[Dataset entries]
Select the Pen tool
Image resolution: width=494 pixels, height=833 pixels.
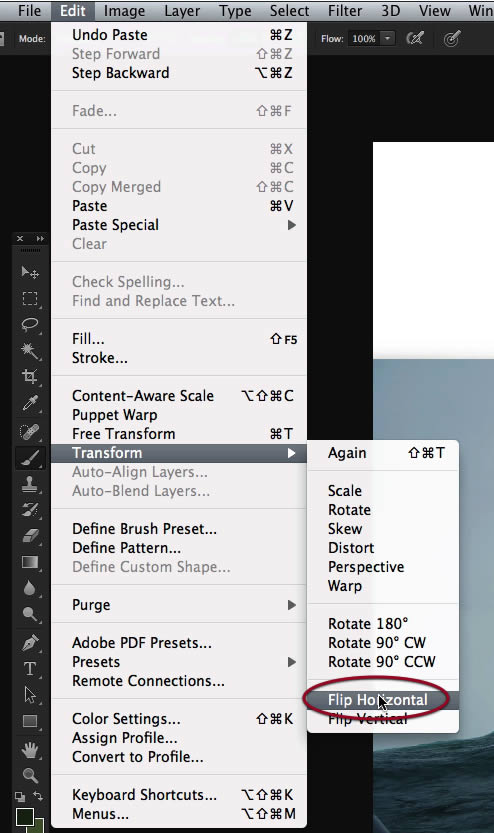point(30,642)
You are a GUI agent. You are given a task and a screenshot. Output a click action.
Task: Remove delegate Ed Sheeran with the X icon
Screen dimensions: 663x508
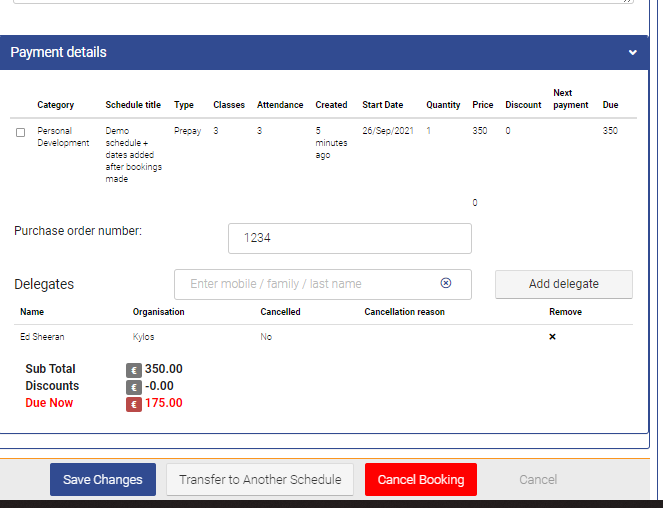click(552, 337)
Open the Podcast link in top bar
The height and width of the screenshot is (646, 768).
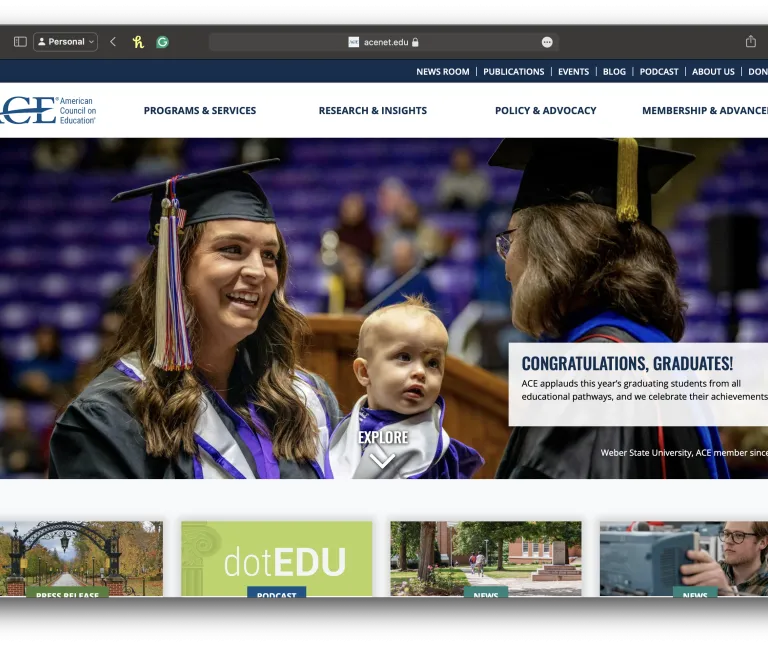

[TRY IT] Copy out the data verbatim, excluding the pictures.

[WRITTEN RESPONSE]
Select the Pen tool
Image resolution: width=494 pixels, height=833 pixels.
point(30,642)
You are a GUI agent. You are given a task and a screenshot. Output a click action.
Task: Remove delegate Ed Sheeran with the X icon
Screen dimensions: 663x508
click(552, 337)
Open the Podcast link in top bar
The height and width of the screenshot is (646, 768).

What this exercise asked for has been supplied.